__SELECTED TEXT__:

•••••

William Powhida: I am basically a prisoner in Williamsburg making work in a cold studio or an entirely sweltering one depending on the season.  I like living in Williamsburg in the spring and fall when I can open my window or sit in the garden outside (that is the best part).  Right now, the window is covered in blue Styrofoam while I huddle near the space heater.  In a week or two, I will take down the Styrofoam and open said window.  It will be glorious.  Until then, I drink at Iona in the back or attend whatever opening is going on with someone I know in it.

The gentrification process produces tidy looking buildings that I often stop to peer into wondering what it would be like to have a shiny metal fridge.  It shows me a world that I am not a part of.

qi peng: Your paintings is squarely postmodern in that the work has smaller drawings or tiny work embedded within the larger work similar to the recent paintings of Jasper Johns where he always stick allusions to his earlier stuff inside the new paintings. What is the philosophy behind the “painting-inside-a-painting” approach? What is up with all of the self-references that you like to drop in the hidden meanings?

William Powhida: That would allude to and ought to squarely identify me with the post-modernist camp of self-referentiality.  It’s not really post-modernist, just a branch of Modernism that Adorno identified and fell to wayside of the Greenbergian ocular essentialism.  I privilege uncertainty and doubt, really, and truth seekers should look elsewhere for meaning.  I think the hidden meanings are a way of addressing the unspoken hierarchy that we are always confronted with as we toil out our lives inside a capitalist structure.  For some the references become a mirror of their own struggles, no matter what the context.

qi peng: How do you manage to get all that intricate details in whipping out drawings based on faux newspaper or magazine articles? Do you expect people to stand in front of your work to read all of the article, considering how much our society has a short attention span?

•••••

__ROWS__:
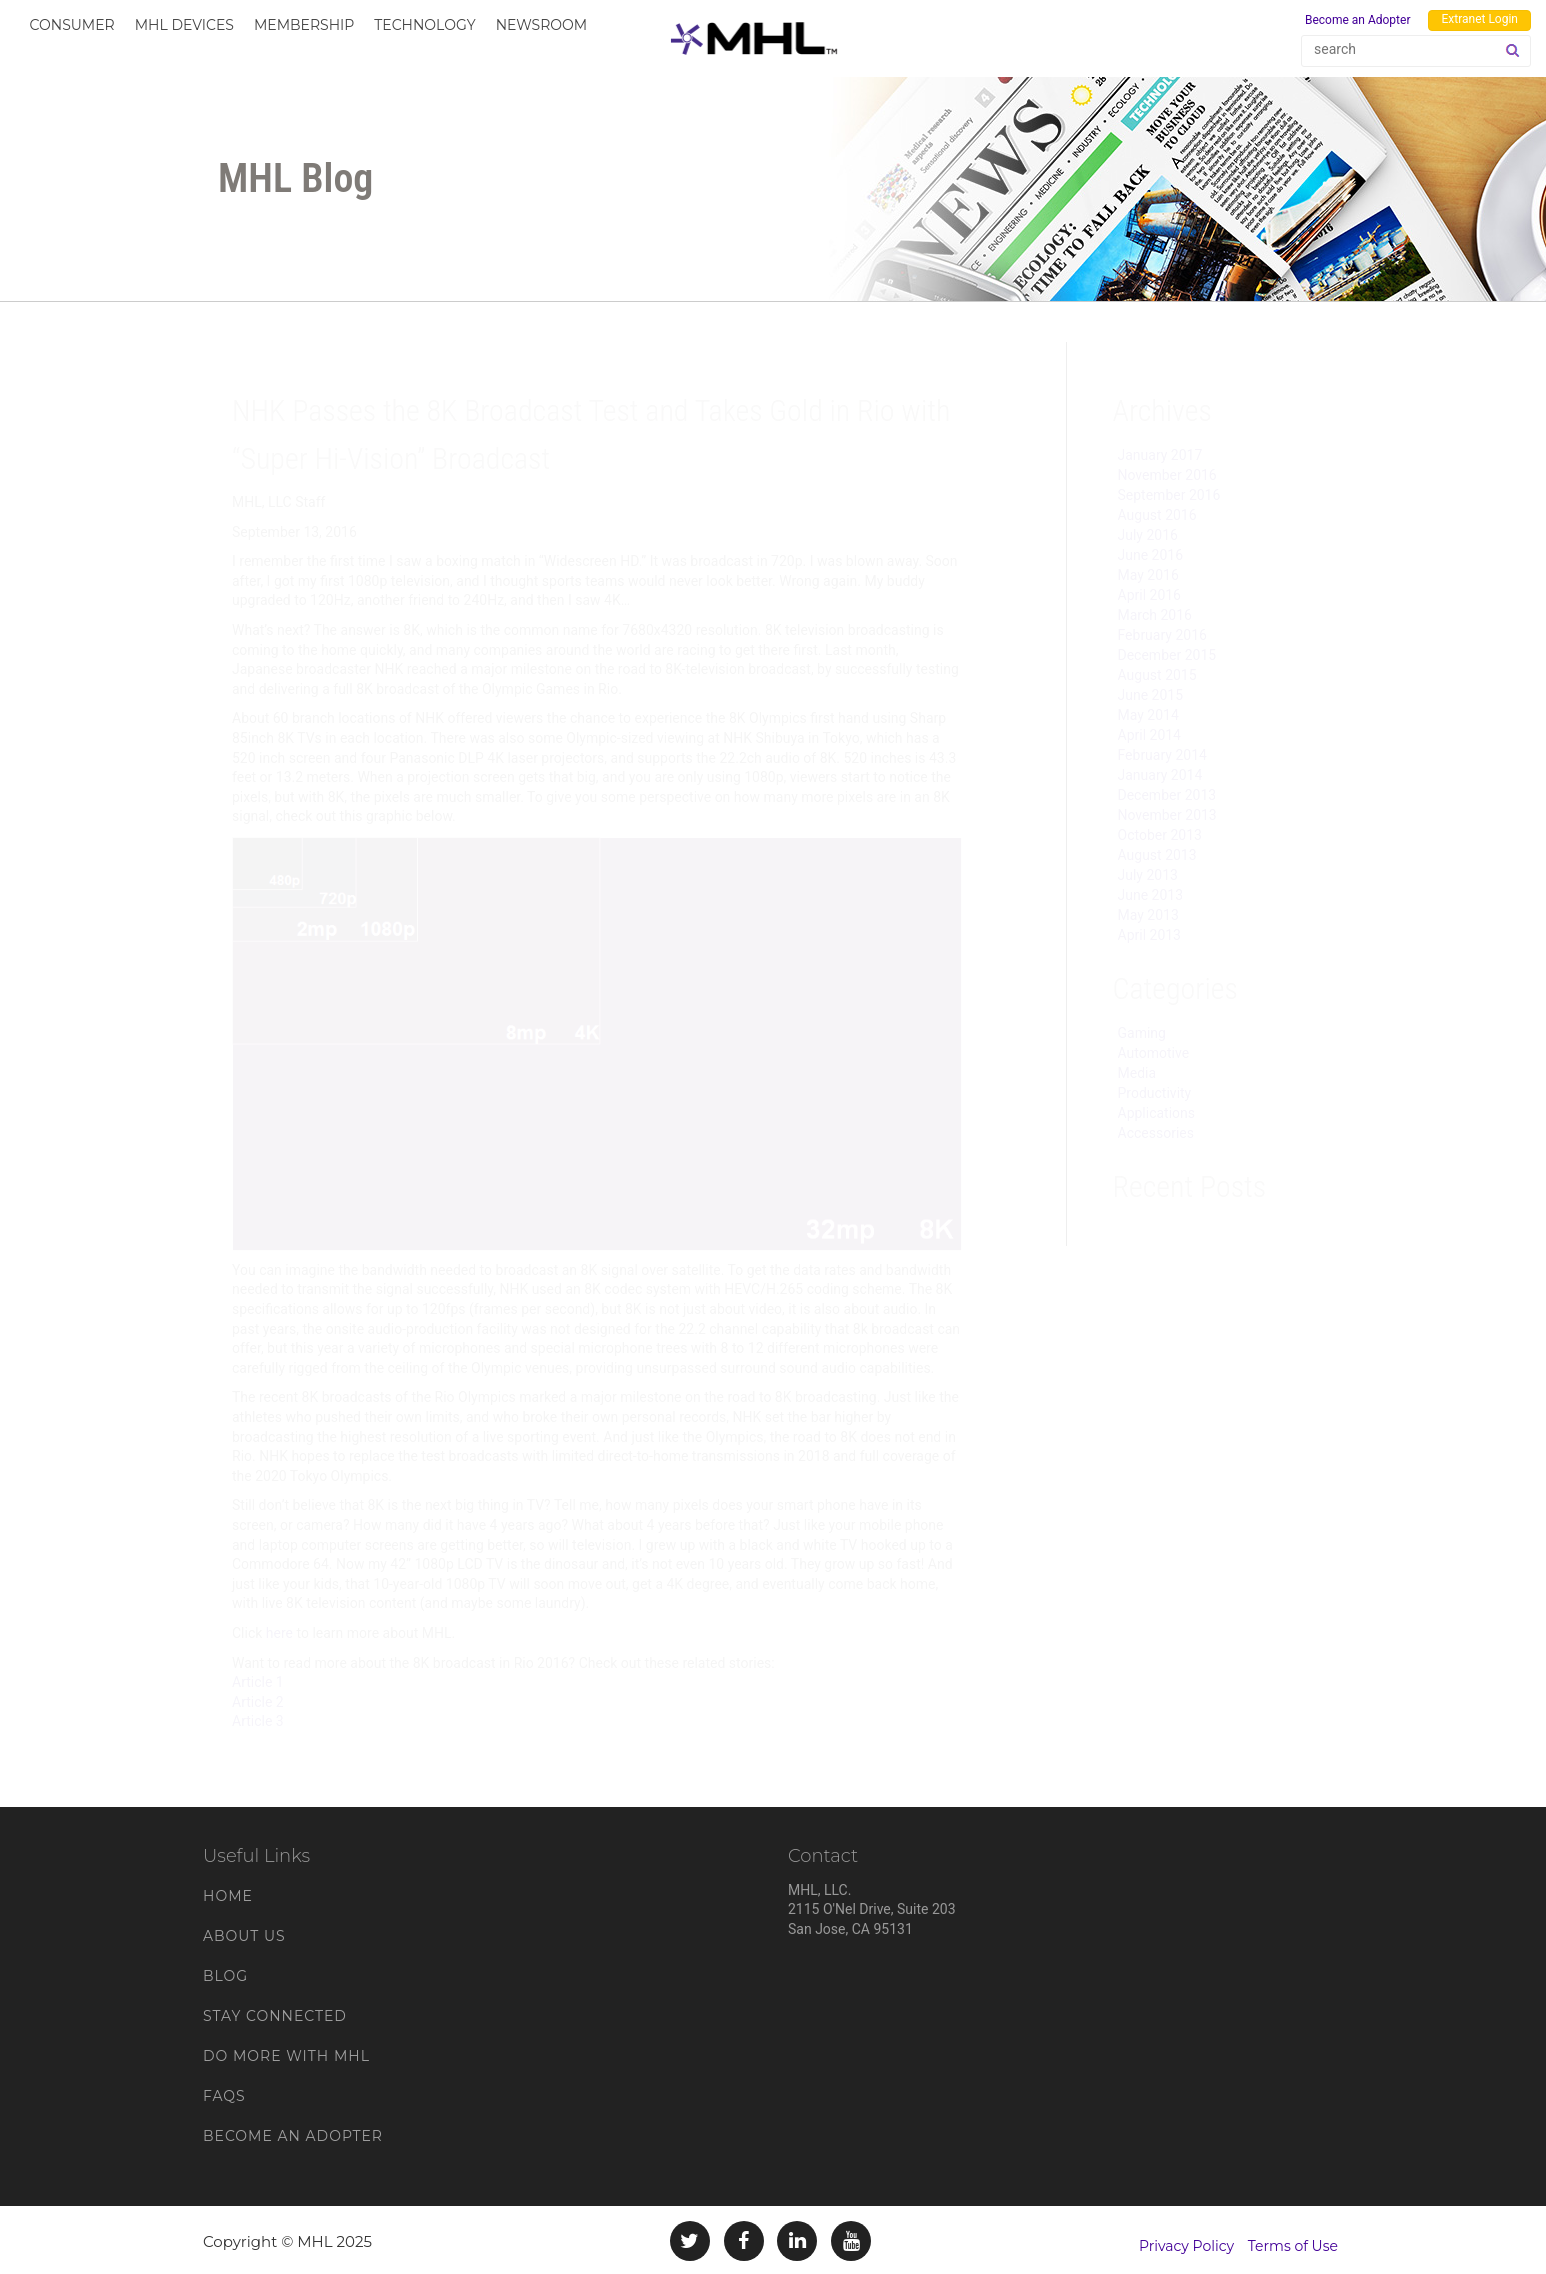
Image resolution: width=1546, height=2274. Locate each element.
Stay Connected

•••••

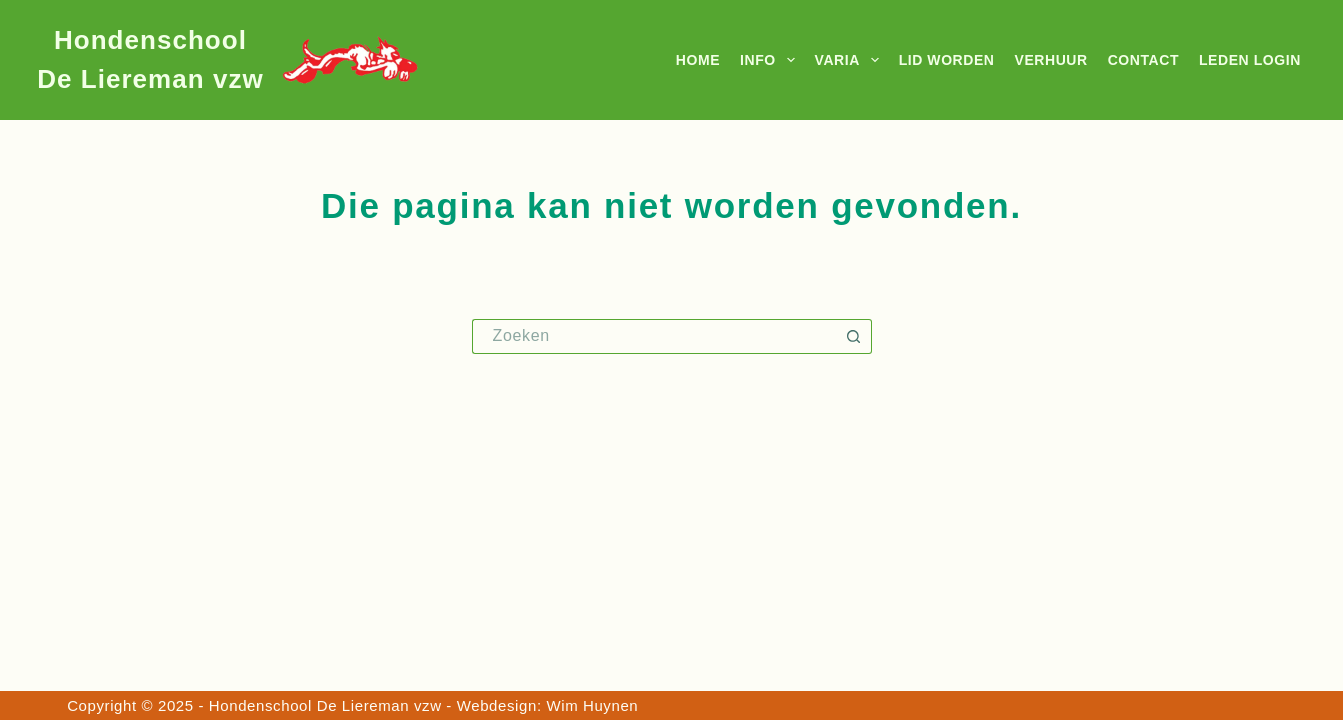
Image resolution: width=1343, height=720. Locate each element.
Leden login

•••••

__AIM 1__:
Using the Powhida interview, answer each question:
(a) What is covering the studio window at the moment?
(b) Where does Powhida drink until the window can be opened?
(c) Whose recent paintings does qi peng compare Powhida's work to?
__AIM 2__:
List every person named in the Powhida interview, including the two speakers and one person who appears only in adjective form.
__AIM 3__:
Summarize the Powhida interview in three sentences.
Answer using only the interview text, not the items.

__RESULT 1__:
(a) Blue Styrofoam.
(b) At Iona, in the back.
(c) Jasper Johns.

__RESULT 2__:
William Powhida, qi peng, Jasper Johns, Adorno, Greenberg (as "Greenbergian")

__RESULT 3__:
William Powhida describes working in a Williamsburg studio that is cold or sweltering depending on the season, with its window covered in blue Styrofoam for now, and says the tidy buildings of gentrification show him a world he is not part of. Asked by qi peng about the self-references embedded in his paintings, he says the approach belongs to a branch of Modernism rather than postmodernism, privileges uncertainty and doubt, and uses hidden meanings to address the unspoken hierarchy of life inside a capitalist structure. qi peng then asks how he achieves the intricate detail in drawings based on faux newspaper or magazine articles and whether he expects viewers to read them in full.